The problem:
Retype the material from the line that contains "Image resolution: width=952" through the line that contains "center [141, 159].", including both of those lines, and leave out the pictures.

Data records:
________________

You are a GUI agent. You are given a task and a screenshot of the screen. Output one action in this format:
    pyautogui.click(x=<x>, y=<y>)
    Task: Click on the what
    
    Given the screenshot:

________________

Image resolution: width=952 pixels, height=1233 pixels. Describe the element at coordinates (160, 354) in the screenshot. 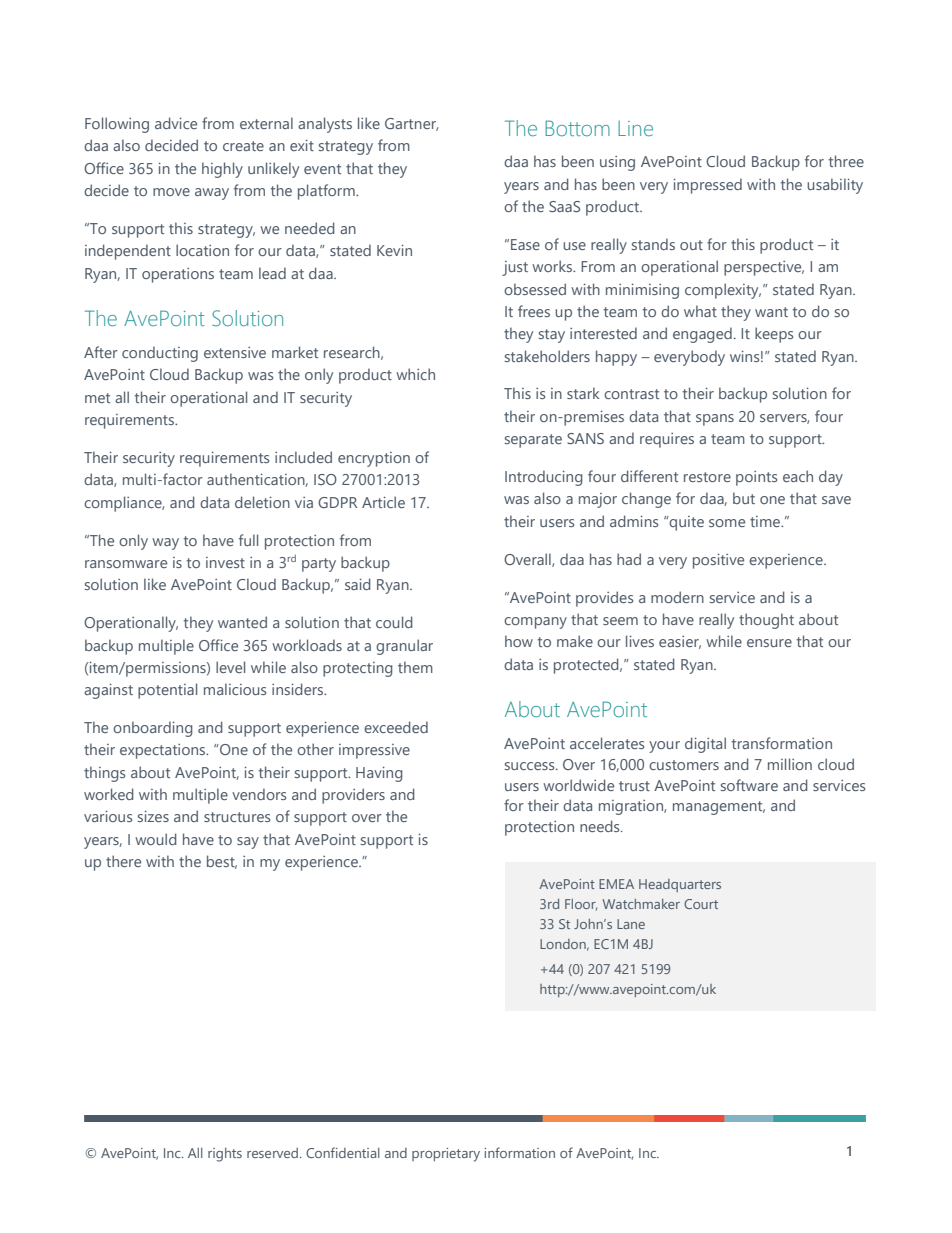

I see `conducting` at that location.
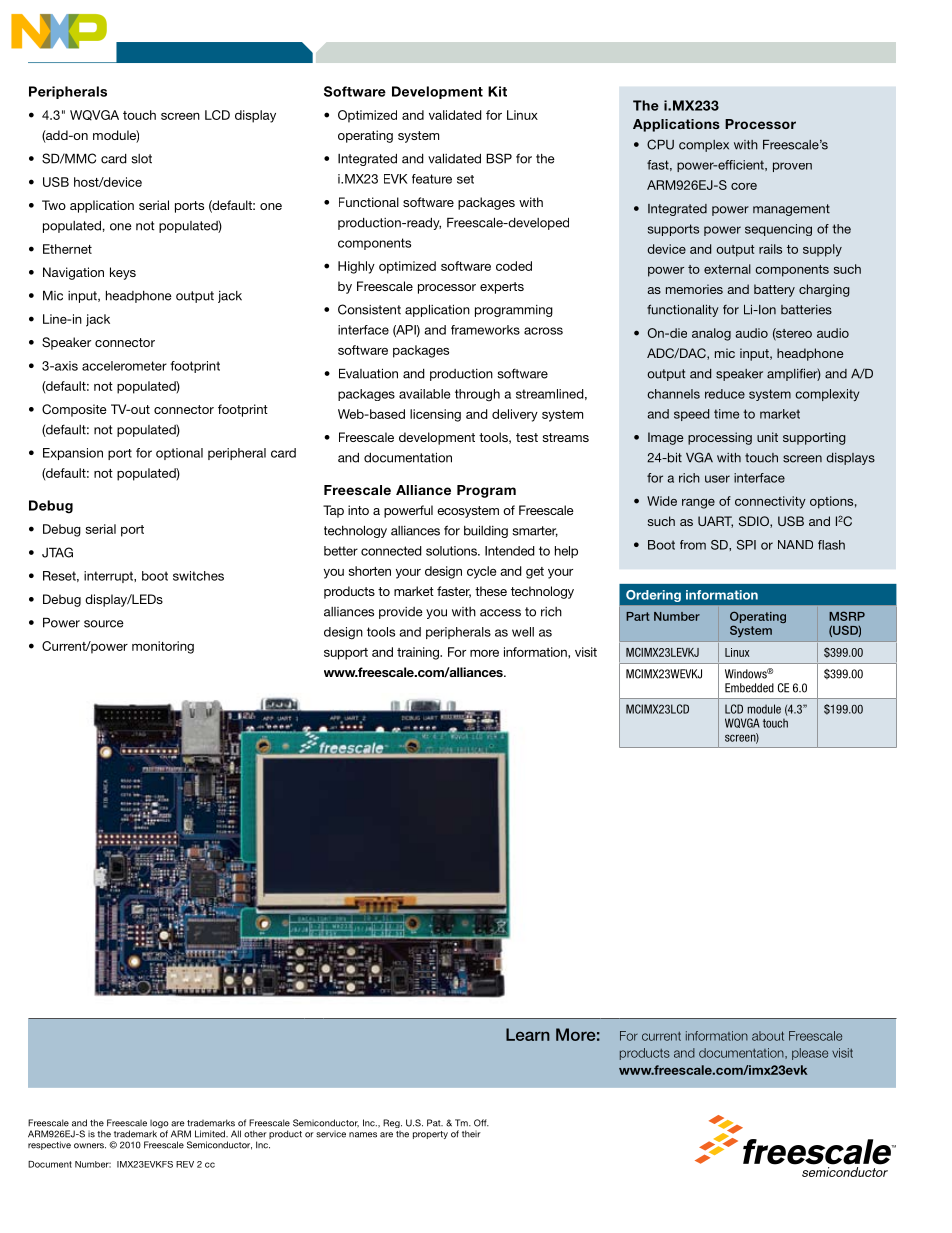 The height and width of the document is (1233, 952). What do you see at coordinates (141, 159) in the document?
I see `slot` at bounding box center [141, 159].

________________

Answer to this exercise:
Image resolution: width=952 pixels, height=1233 pixels. Describe the element at coordinates (160, 354) in the screenshot. 

I see `conducting` at that location.
 The height and width of the document is (1233, 952). What do you see at coordinates (141, 159) in the document?
I see `slot` at bounding box center [141, 159].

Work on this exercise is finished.